We do not know what this "unknown entity", "the factory", will look like today - not in the sense of a stereotype of "steaming chimneys," but as a site and starting point for workers' power that can concretely and practically disenchant the material rule of capital, thereby giving space again for antagonistic subjectivity. And sure enough, no clever minds or polished theories will give us any answer, but proletarian search processes, in which we take part, which we describe and, at best, at some points expedite.

Footnotes
1 Beverly J. Silver: Forces of Labor. Workers' Movements and Globalization since 1870, Cambridge University Press, 2002.
2 Giovanni Arrighi: Towards a Theory of Capitalist Crisis, in: New Left Review, No. 111, 1978.
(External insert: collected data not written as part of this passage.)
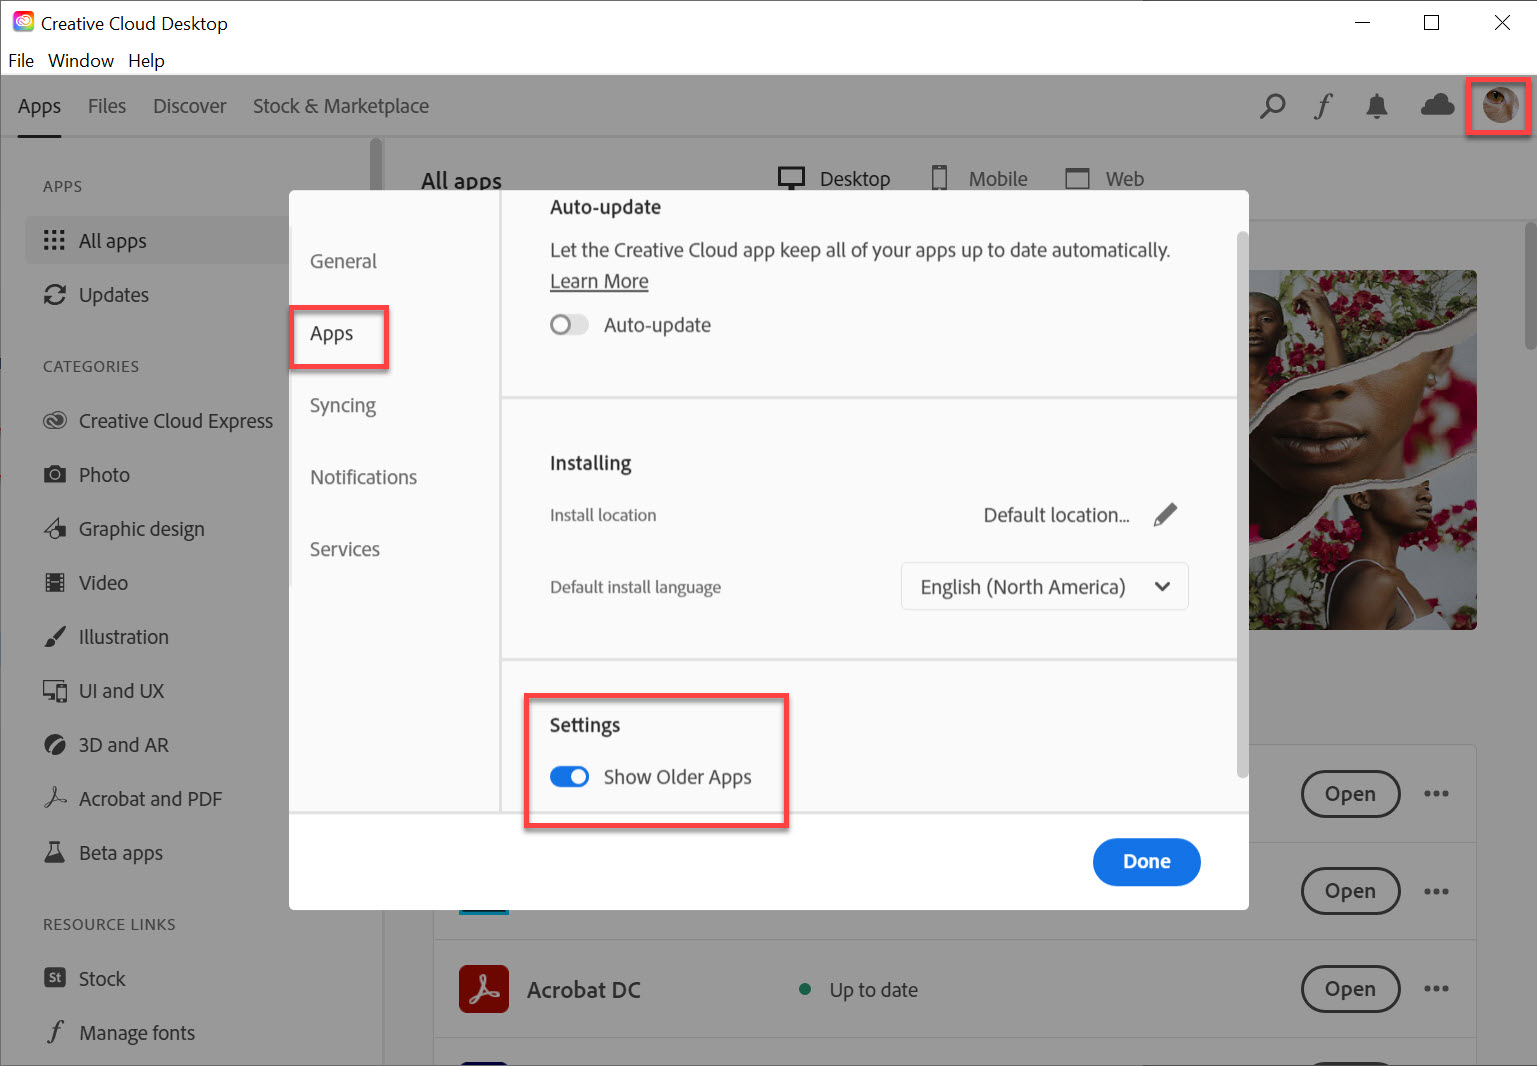Open the profile avatar menu

[x=1498, y=105]
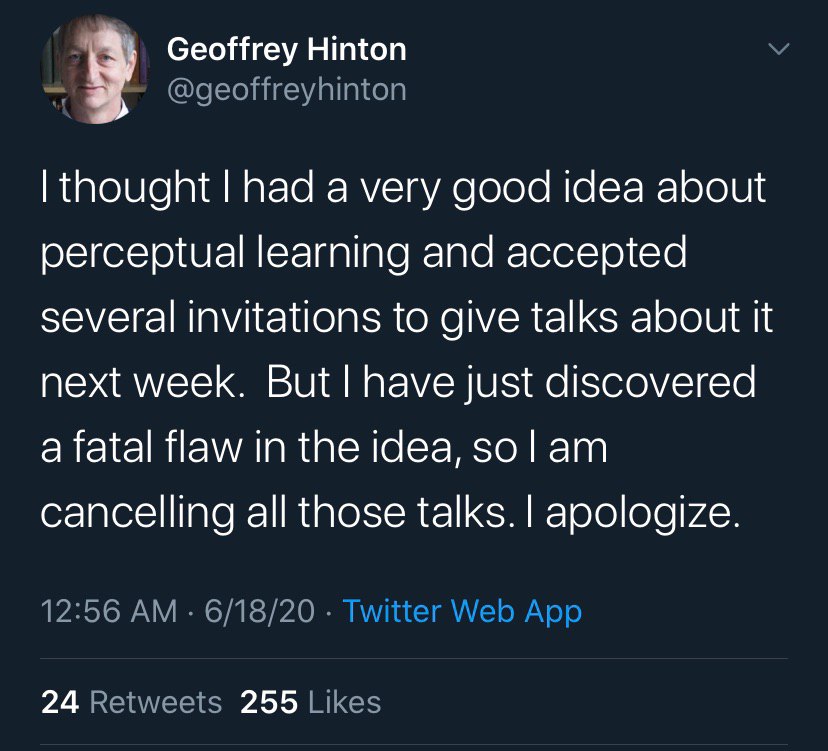
Task: Click the 12:56 AM timestamp
Action: pyautogui.click(x=110, y=610)
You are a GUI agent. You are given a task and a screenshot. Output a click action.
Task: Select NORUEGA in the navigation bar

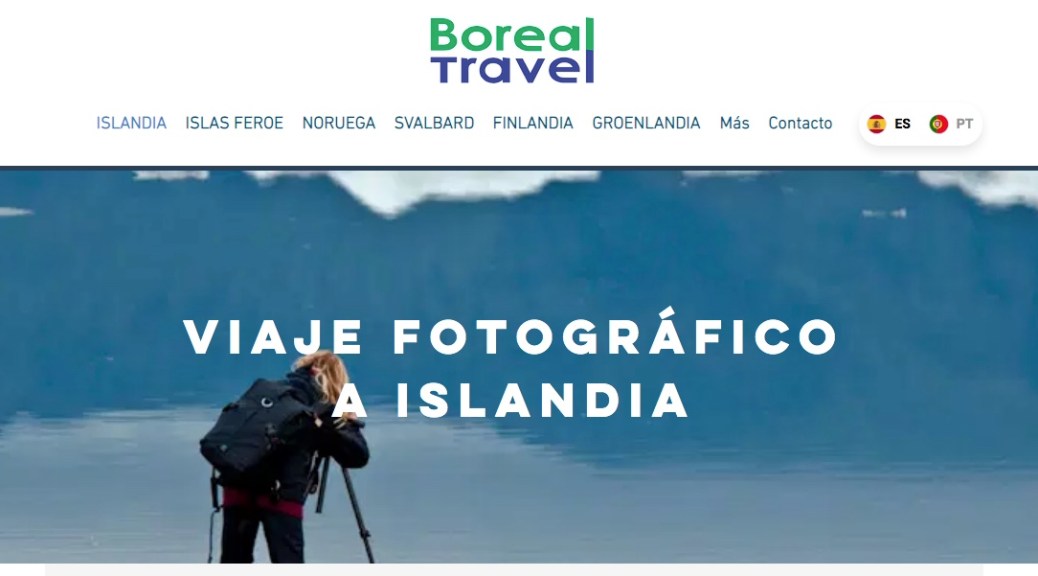(339, 123)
3 See Dirk Hauer in ak 498 and express, 6-7/2005.
4 Sergio Bologna: The Tribe of Moles, 1977. Online: http://www.geocities.com/cordobakaf/moles.html
5 "Workers exist, but you cannot see them anymore," write Stéphane Beaud and Michel Pialoux in a unique study "Retour sur la condition ouvrière. Enquête aux usines Peugeot de Sochaux-Montbéliard," Librairie Arthème Fayard, 1999 (German: "Die verlorene Zukunft der Arbeiter", Konstanz, UVK-Verlag, 2004). They have followed the changes of factory work at Sochaux-Montbéliard for more than twenty years. For them the political and representative "deconstruction" of the working class explains its today's "invisibility". For a review of the German edition see express 8/2005.

[prol-position news | 2/2006] www.prol-position.net. Edited by libcom for accuracy.